AURORA | The American Association of University Professors, a Washington D.C.-based advocacy group, charity and labor union, on Wednesday released the results of an investigation the organization conducted at the Community College of Aurora last winter that delved into the circumstances surrounding the controversial firing of an adjunct professor.

The AAUP went to bat for former CCA professor Nathanial Bork last fall shortly after he was fired from the local community college for allegedly failing to properly implement a new curriculum in his introductory philosophy courses.

Bork, who is also an adjunct professor of philosophy at Arapahoe Community College in Littleton, alleged he was let go last September in part for clashing with CCA staff over the curriculum redesign and in part because he sent a letter to the Higher Learning Commission, CCA’s accrediting agency, condemning the new academic program, called “Gateway to Success.”

In its nine page report, the organization claims CCA infringed upon Bork’s academic freedoms and belittled his status as a part-time professor.

“The CCA administration’s stated rationale for Mr. Bork’s summary dismissal strains credulity,” the report states. “Insofar as the dismissal may have been in retaliation for the letter Mr. Bork had addressed to the HLC (Higher Learning Commission), in which he criticized the content and implementation of the Gateway to Success curriculum, it would constitute a gross violation of his right to intramural speech under principles of academic freedom.”

Bork said he appreciated and supported the report’s findings.

“I thought the investigation was really well done it was very professional and I completely agree with the report,” he said. “I absolutely feel vindicated by all of this. I think the facts bore out that what I was saying was in fact true.”

Officials from CCA rebuked the report’s findings.

In a statement, Betsy Oudenhouven, president of CCA, said the college’s administration disagrees with the report’s conclusions and reaffirmed that both the Higher Learning Commission and the state’s Department of Higher Education signed off on the school’s recent curricular tweaks.

Oudenhoven said that during observations last fall, Bork’s performance quickly came into question.

“In the case of the instructor whose complaint led to the report, the department chair and achievement coach who observed the instructor discovered general instructional problems as well as difficulties in the implementation of the new curriculum they characterized as severe,” she said in an emailed statement.

Bork, who plans to enroll in a PhD program in political science at Colorado State University this summer while continuing to teach online courses at ACC, said he plans to forward the report to department chairs, university presidents and governing boards at four-year institutions across the state. He said he wants to make it clear that the new CCA curriculum waters down the community college experience and should preclude CCA courses from being transferred to a four-year degree at Colorado universities.

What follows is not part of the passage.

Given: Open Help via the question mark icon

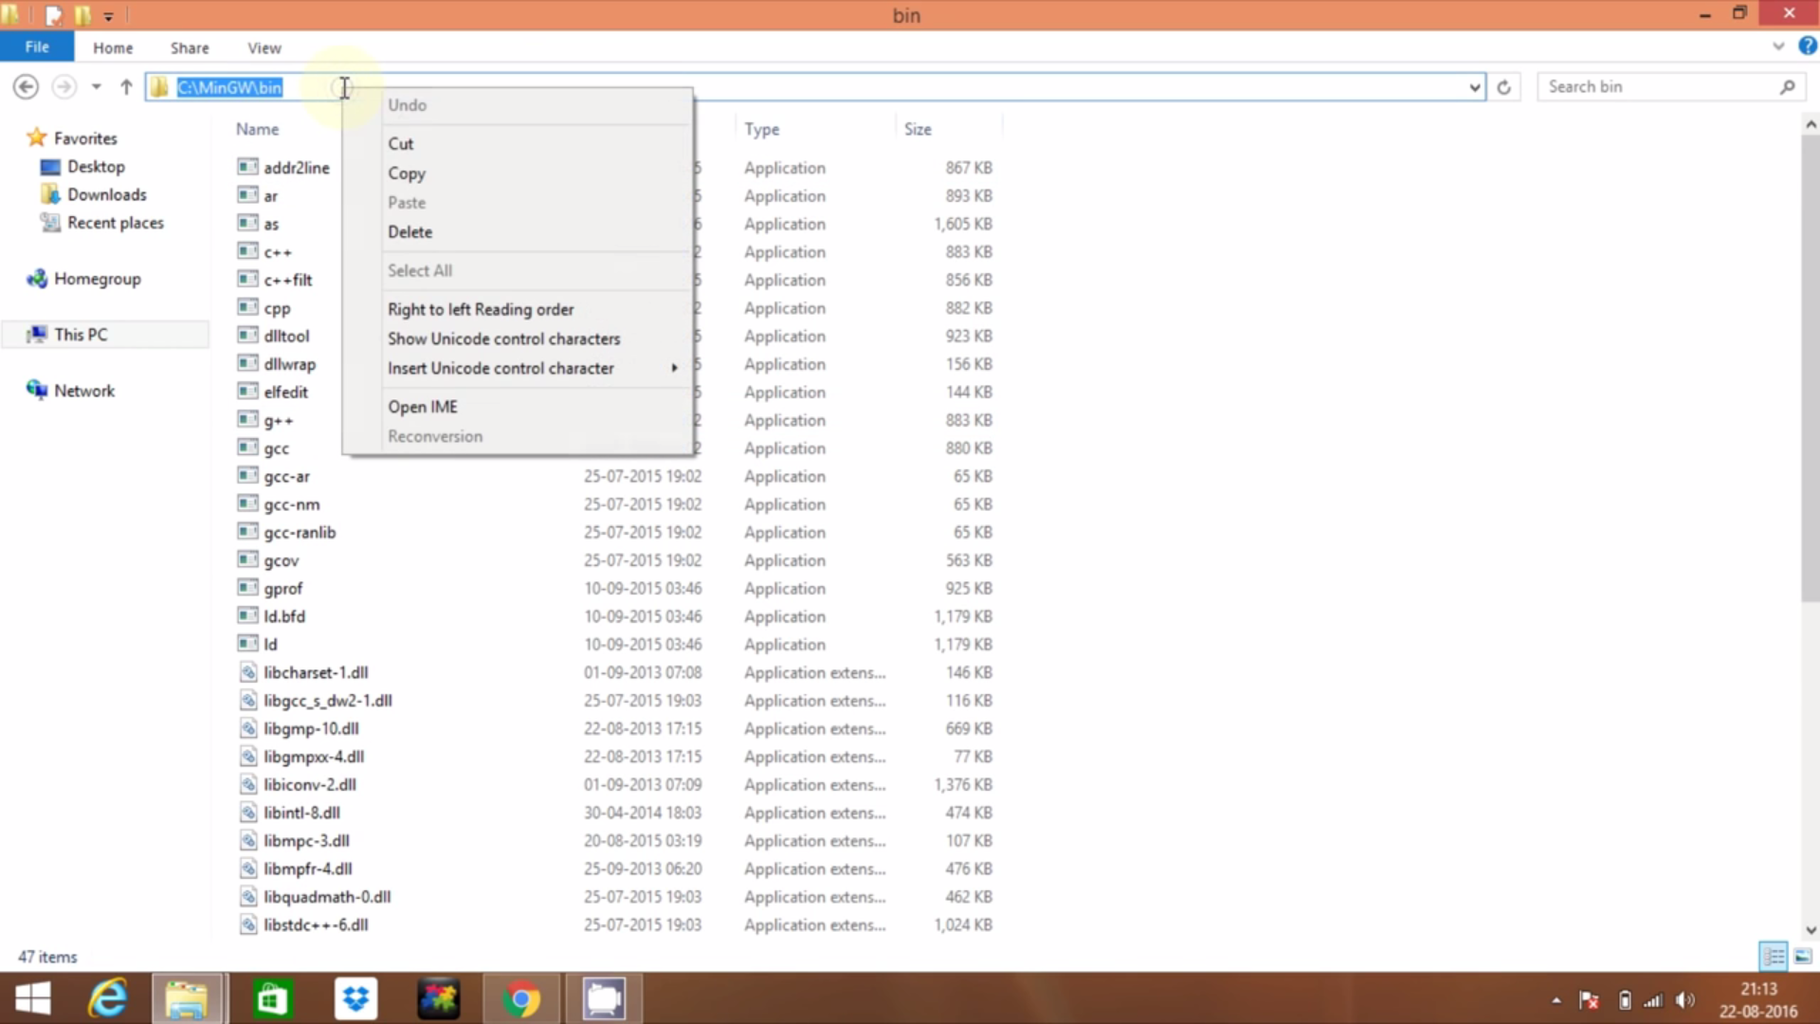Looking at the screenshot, I should [1806, 47].
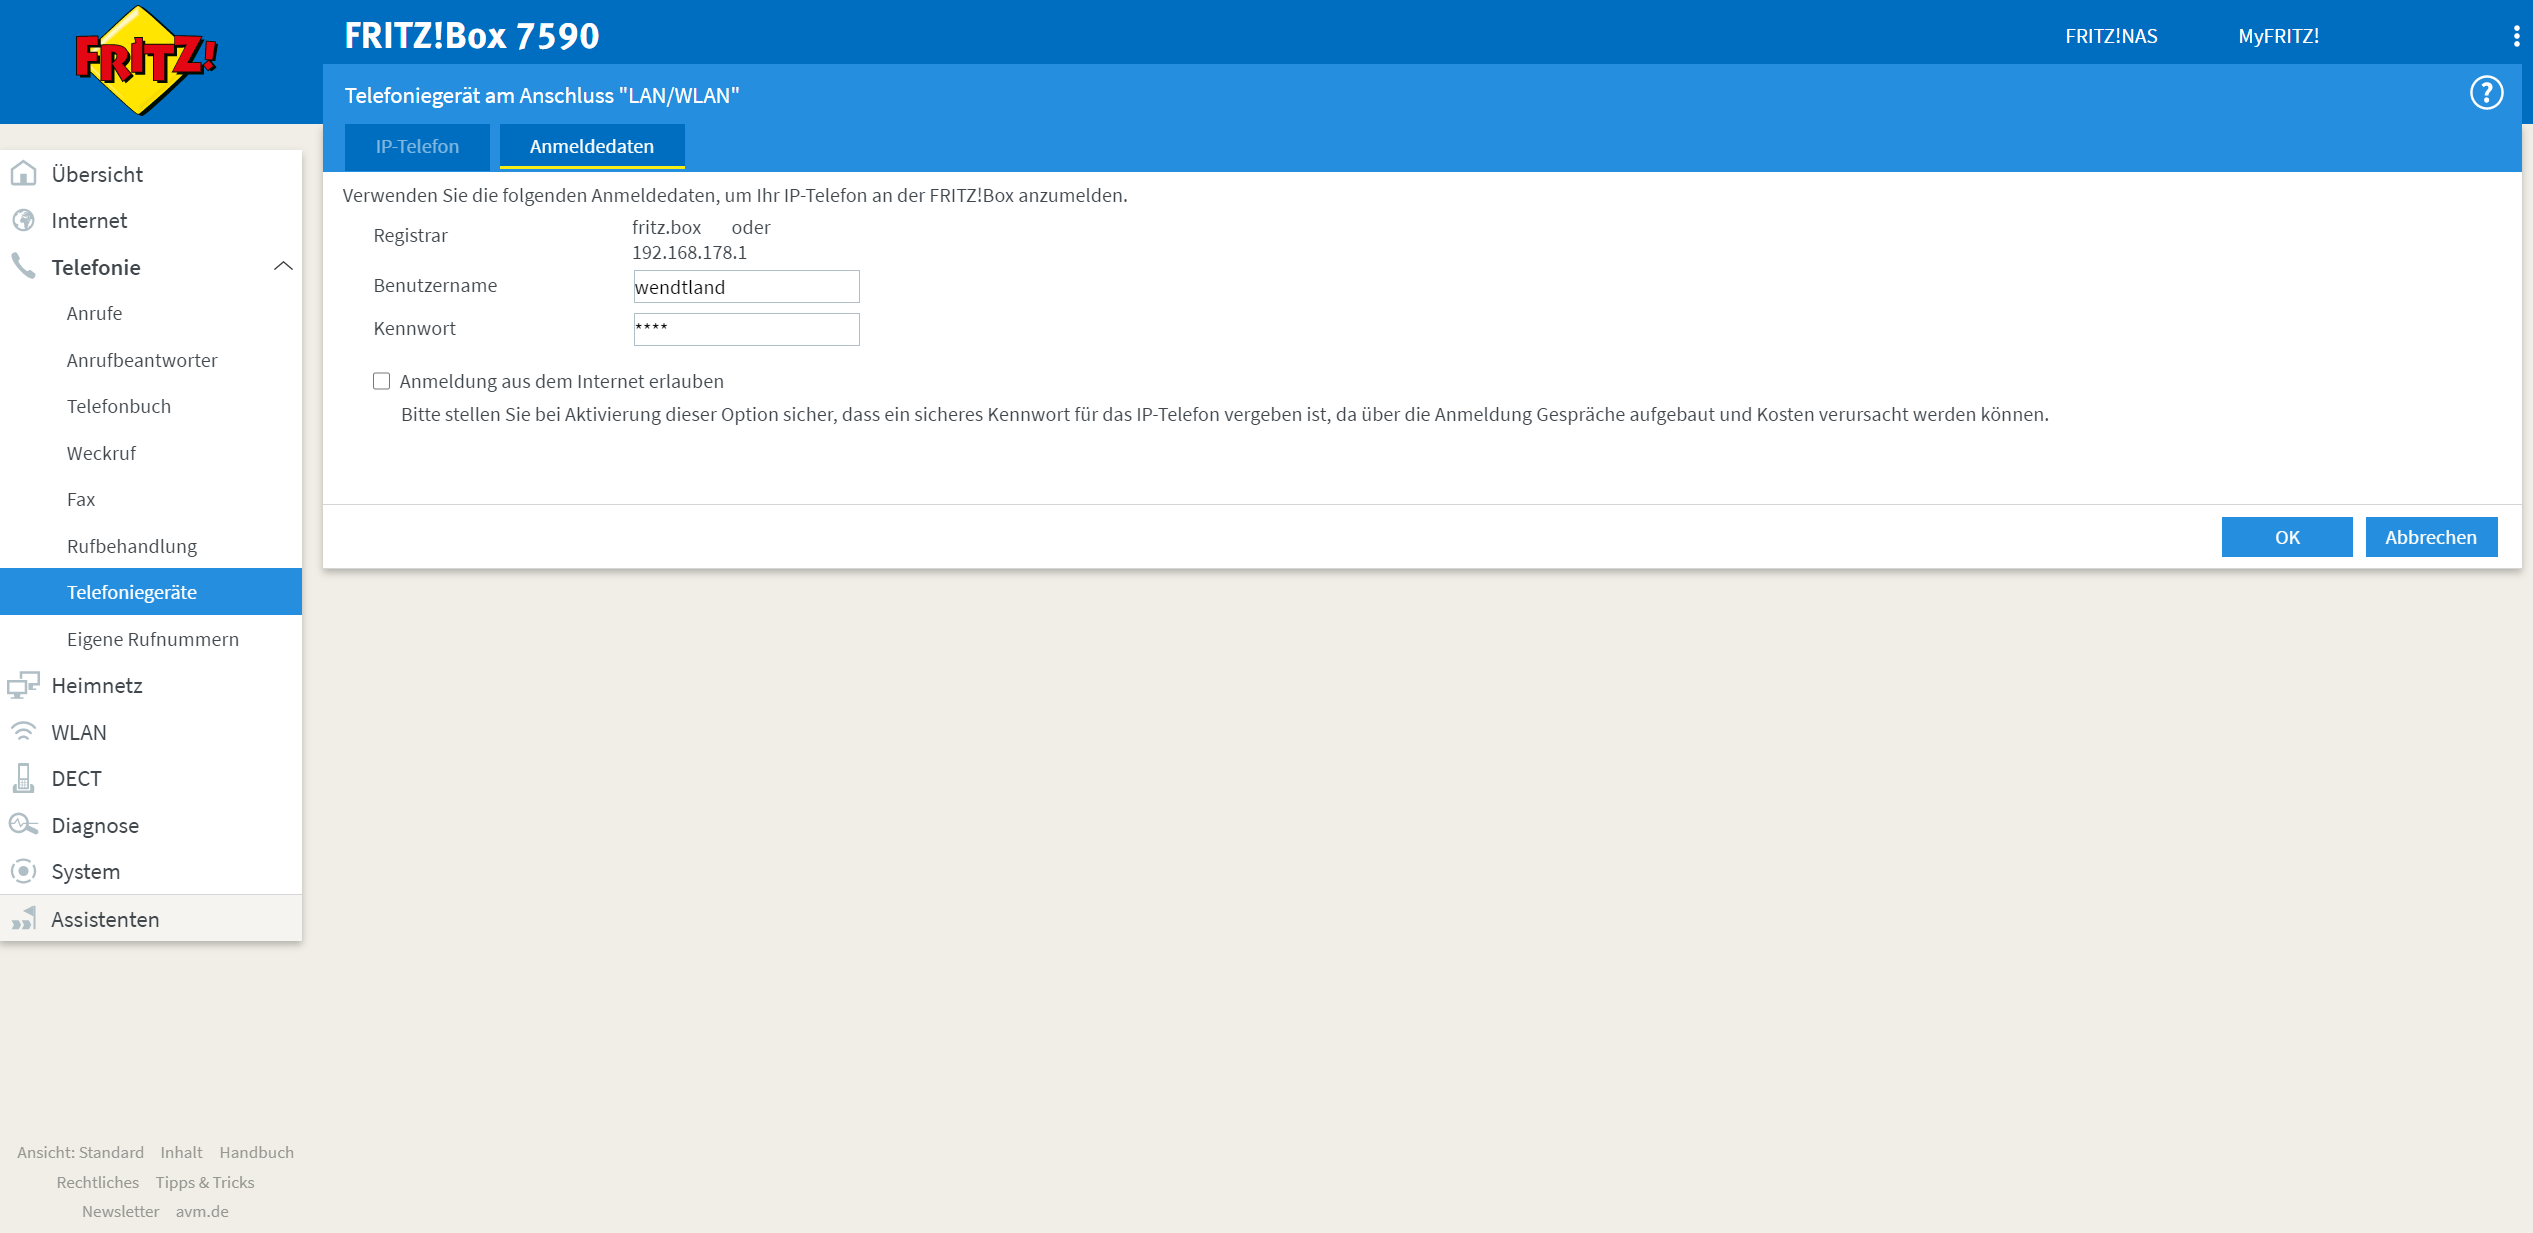Viewport: 2533px width, 1233px height.
Task: Click the Internet globe icon
Action: (23, 220)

A trio of AAUP-affiliated professors visited CCA last December to speak with the college’s staff about Bork’s firing and further investigate the school’s policies. The three members of the investigating committee were: Nicholas Fleisher, a linguistics chair from University of Wisconsin-Milwaukee, James Klein, a history professor from Del Mar College, and Nicole Monnier, a Russian professor from University of Missouri.

“Professor Bork is not alone,” Debra Nails, a former professor of philosophy at Michigan State University and member of an AAUP committee on academic freedom and tenure, said in a statement. “The AAUP and members of the profession will continue to advocate, with adjunct and other contingent faculty, to ensure such rights and protections as ought to be afforded all who teach in the nation’s colleges and universities, tenured or not. To do less would be an injustice to students and an abrogation of the Association’s hundred-year-old commitment to the common good.”